Scattered rain in northeast Florida and heavier showers in south Florida did little to ease the drought or put out wildfires around the state Monday.
A dozen Florida National Guard firefighters were sent to Sarasota on Monday to help fight a fire that has burned 5,480 acres in Sarasota County since a lightning bolt struck a tree May 14. That fire now is 85 percent contained.
National Guard UH-60 helicopters last week helped firefighters on the ground by dumping water on the blaze. Other Guard firefighters are working near Lake City.
Elsewhere in the state, a wildfire swept though a southeastern Polk County hunting camp and destroyed 113 structures, officials said Monday.
A few of the buildings lost at the River Ranch Camp in the Sunday fire were mobile homes or modest wood frame structures lived in year-round, said spokesman Jim Harrell of the Division of Forestry. But most were rustic structures, such as lean-tos and sheds visited only occasionally, he said.
The fire apparently started when an overheated vehicle ignited dry brush, Harrell said. Damage was estimated at $262,000 but no injuries were reported.

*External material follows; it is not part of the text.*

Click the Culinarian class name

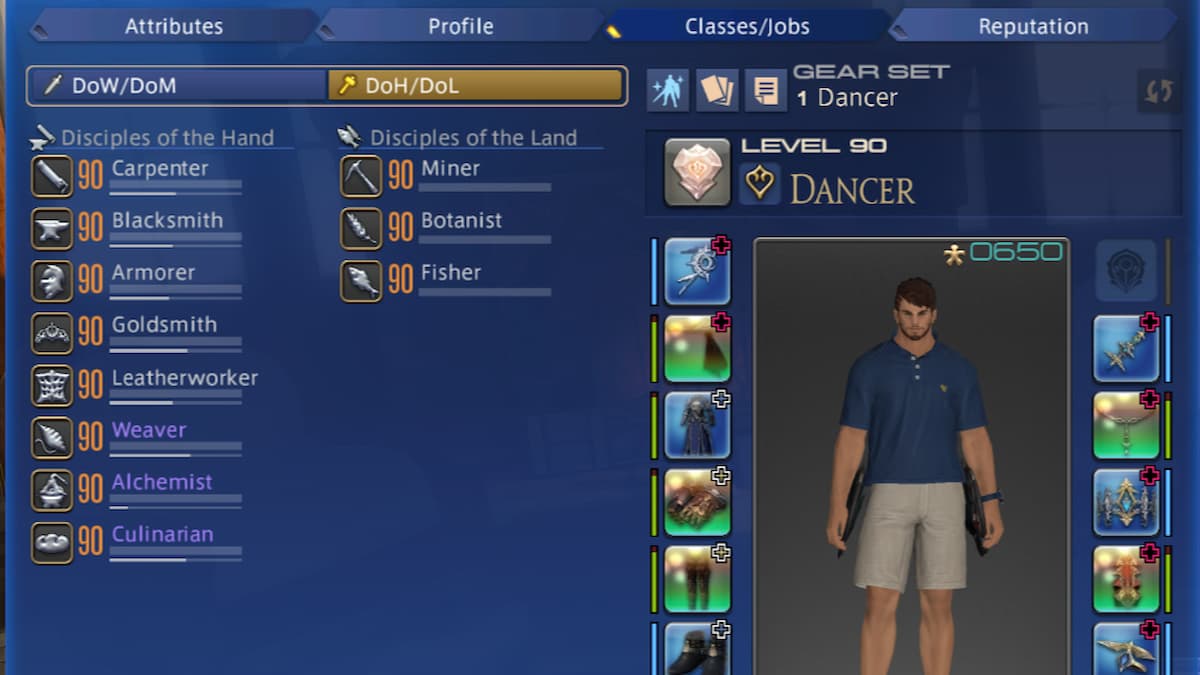tap(162, 534)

The fire burned about 500 acres before being extinguished by state fire crews. At one point, it threatened to spread into Indian Lake Estates, but the flames were kept away from that subdivision, Harrell said.
The camp is in a wilderness area west of the Kissimmee River in southeastern Polk County, near the northern edge of the Air Force's Avon Park Bombing Range.
In Marion County, an 80-acre fire by the Seven Springs Ranch Airport near the Sumter County line was fully contained Sunday, Harrell said.
A blaze in the Apalachicola National Forest, where 6,680 acres have burned since May 4, was 90 percent contained.
There were 30 other wildfires around the state Sunday that burned 634 acres, Harrell said.
The fire risk is dangerously high in the Tampa Bay area, where the drought index in Pinellas, Pasco and Citrus counties is more than 700 on a scale of 800, with 800 representing desert-like conditions.
Officials also were worried about the number of arson fires.
"With it as dry as it is, the potential for disaster is a concern," said Harrell.
Overall, nearly 3,000 wildfires have blackened almost 84,000 acres since Jan. 1. Last year, 4,400 fires burned 340,000 acres. In 1998, 4,800 fires burned 500,000 acres.